Likely the "sunny day flooding" that is already happening in Florida has caught people's attention. Plus, as more data is shared, people who own property are beginning to ask questions like, "What are you doing to protect me?"
See thisClimate Central Flood Risk Map and the fact that 17 of the 25 most vulnerable cities in the United States are in Florida.
The first linked article says there is $300B in property at risk in Florida. That number seems way too low to me, given all the development that already exists and continues to be built near the water's edge.
The governor of Florida is a Republican and is talking resilience. It may be that the cause of sea rise is not the issue and they are only "attacking adaptation." However, this is a "sea change" in thinking and action in a political body that has resisted all thoughts of something changing in the environment and now they are trying to react.

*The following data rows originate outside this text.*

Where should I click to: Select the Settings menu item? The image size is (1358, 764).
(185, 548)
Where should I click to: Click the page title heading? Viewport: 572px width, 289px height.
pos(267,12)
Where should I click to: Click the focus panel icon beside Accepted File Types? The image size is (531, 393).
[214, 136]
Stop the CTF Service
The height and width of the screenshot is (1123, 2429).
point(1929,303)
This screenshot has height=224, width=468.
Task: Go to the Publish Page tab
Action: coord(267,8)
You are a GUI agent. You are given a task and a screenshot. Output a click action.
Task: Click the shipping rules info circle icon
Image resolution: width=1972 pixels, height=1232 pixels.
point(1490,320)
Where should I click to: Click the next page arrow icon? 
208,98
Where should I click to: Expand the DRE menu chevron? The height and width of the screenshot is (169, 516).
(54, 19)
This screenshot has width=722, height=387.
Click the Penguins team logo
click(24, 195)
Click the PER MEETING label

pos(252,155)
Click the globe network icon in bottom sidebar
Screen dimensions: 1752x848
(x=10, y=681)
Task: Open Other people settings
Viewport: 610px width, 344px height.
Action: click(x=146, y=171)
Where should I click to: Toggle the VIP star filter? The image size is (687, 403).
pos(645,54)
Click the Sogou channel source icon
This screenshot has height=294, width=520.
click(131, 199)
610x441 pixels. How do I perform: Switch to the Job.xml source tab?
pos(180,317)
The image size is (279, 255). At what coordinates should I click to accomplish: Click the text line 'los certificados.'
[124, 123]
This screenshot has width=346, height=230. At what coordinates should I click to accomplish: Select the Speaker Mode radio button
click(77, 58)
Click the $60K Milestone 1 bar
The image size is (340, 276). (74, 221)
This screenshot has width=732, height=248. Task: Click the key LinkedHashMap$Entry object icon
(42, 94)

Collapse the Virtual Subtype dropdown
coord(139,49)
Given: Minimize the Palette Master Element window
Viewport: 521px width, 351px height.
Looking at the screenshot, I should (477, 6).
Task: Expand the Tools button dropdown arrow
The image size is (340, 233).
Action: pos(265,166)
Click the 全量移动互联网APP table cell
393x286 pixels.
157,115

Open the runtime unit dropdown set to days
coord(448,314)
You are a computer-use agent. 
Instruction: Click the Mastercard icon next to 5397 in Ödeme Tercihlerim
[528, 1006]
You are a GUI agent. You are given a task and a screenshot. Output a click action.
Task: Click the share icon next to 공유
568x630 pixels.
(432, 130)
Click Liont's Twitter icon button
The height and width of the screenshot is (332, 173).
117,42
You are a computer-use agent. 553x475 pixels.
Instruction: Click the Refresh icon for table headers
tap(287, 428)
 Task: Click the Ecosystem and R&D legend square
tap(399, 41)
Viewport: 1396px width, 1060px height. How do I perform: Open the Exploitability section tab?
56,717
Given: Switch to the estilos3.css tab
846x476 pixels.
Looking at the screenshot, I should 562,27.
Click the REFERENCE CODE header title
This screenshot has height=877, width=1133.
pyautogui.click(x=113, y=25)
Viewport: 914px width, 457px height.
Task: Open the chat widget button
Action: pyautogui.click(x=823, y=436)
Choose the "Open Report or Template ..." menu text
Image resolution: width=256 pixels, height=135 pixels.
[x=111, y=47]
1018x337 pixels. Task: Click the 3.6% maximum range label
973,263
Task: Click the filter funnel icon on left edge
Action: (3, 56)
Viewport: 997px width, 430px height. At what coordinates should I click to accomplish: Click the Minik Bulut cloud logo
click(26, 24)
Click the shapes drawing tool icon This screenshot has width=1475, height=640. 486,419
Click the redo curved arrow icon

According to most thinking, it is already too late. While this story is two days old, UN climate talks near end as countries divided on emissions, funding, the news this morning is that everyone has gone home without any new worldwide commitment to ratcheting up emission reduction goals.
There is unlikely there will be one momentous disaster that will change the worldwide slow-roll on emissions reductions. It will take many more disasters that are catastrophic before world-wide attention is focused on saving the planet. I did note that representatives from the Northern Mariana Islands (A United States commonwealth) have much more concern than industrial nations. Being surrounded by an ocean seems to do that.